Scholz: Lindners Verhalten dem Land nicht mehr zuzumuten
Bundeskanzler Olaf Scholz begründete die Entlassung von Bundesfinanzminister Christian Lindner mit einer fehlenden Vertrauensbasis für die weitere Zusammenarbeit. "Zu oft hat Bundesminister Lindner Gesetze sachfremd blockiert", sagte der SPD-Politiker im Kanzleramt. "Zu oft hat er kleinkariert parteipolitisch taktiert. Zu oft hat er mein Vertrauen gebrochen."
Es gebe keine Vertrauensbasis für die weitere Zusammenarbeit. "So ist ernsthafte Regierungsarbeit nicht möglich", sagte Scholz. Ein solches Verhalten wolle der dem Land nicht weiter zumuten.
Lindner hatte "Herbst der Entscheidungen" ausgerufen
Lindner hat schon vor einiger Zeit den "Herbst der Entscheidungen" für die Koalition ausgerufen. Er meinte damit vor allem den Haushalt für das nächste Jahr, der am 29. November im Bundestag verabschiedet werden sollte. Daneben ging es ihm um eine Strategie, wie Deutschland aus der Wirtschaftskrise geführt werden soll. Dazu hat er Vorschläge gemacht, die den Streit in der Koalition eskalieren ließen. In seinem Konzept für eine Wirtschaftswende fordert Lindner unter anderem die endgültige Abschaffung des Solidaritätszuschlags auch für Vielverdiener und einen Kurswechsel in der Klimapolitik.
Gegen solche Ideen gab es erheblichen Widerstand bei SPD und Grünen. Habeck war Lindner aber auch einen Schritt entgegengekommen. Er hat sich am Montag bereiterklärt, die nach der Verschiebung des Baus eines Intel-Werks in Magdeburg frei werdenden Fördermilliarden zum Stopfen von Haushaltslöchern zu verwenden.

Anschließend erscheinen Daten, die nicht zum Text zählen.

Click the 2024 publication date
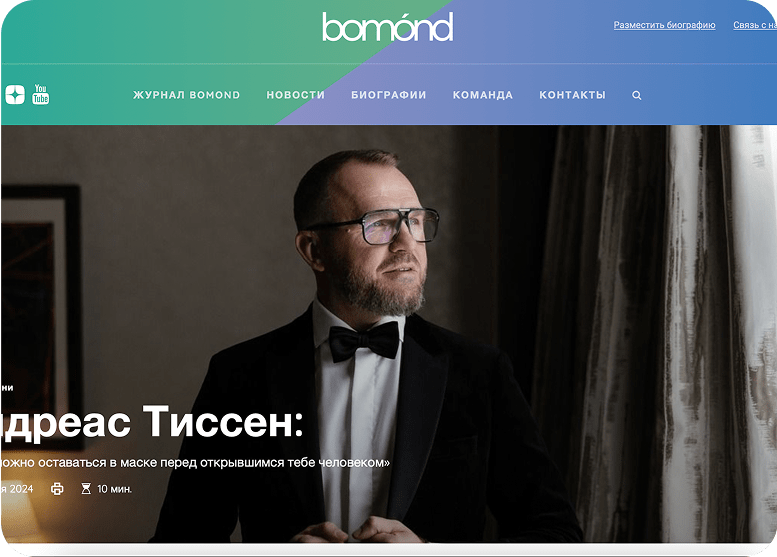 coord(17,489)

Scholz schlägt Merz Zusammenarbeit vor
Kanzler Olaf Scholz will Unionsfraktionschef Friedrich Merz (CDU) anbieten, rasch gemeinsam nach Lösungen zur Stärkung der Wirtschaft und der Verteidigung zu suchen. "Ich werde nun sehr schnell auch das Gespräch mit dem Oppositionsführer, mit Friedrich Merz suchen", sagte der SPD-Politiker. Er wolle Merz anbieten, in zwei oder gerne auch noch mehr Fragen, "die entscheidend sind für unser Land, konstruktiv zusammenzuarbeiten: Bei der schnellen Stärkung unserer Wirtschaft und unserer Verteidigung", sagte der Kanzler.
Die Wirtschaft könne nicht warten, bis Neuwahlen stattgefunden haben, ergänzte Scholz und fügte hinzu: "Und wir brauchen jetzt Klarheit, wie wir unsere Sicherheit und Verteidigung in den kommenden Jahren solide finanzieren, ohne dafür den Zusammenhalt im Land aufs Spiel zu setzen." Auch mit dem Blick auf die Wahlen in Amerika sei das "vielleicht dringender denn je". Der Kanzler sagte: "Es geht darum, jene Entscheidung zu treffen, die unser Land jetzt braucht. Darüber werde ich mit der verantwortlichen Opposition das Gespräch suchen."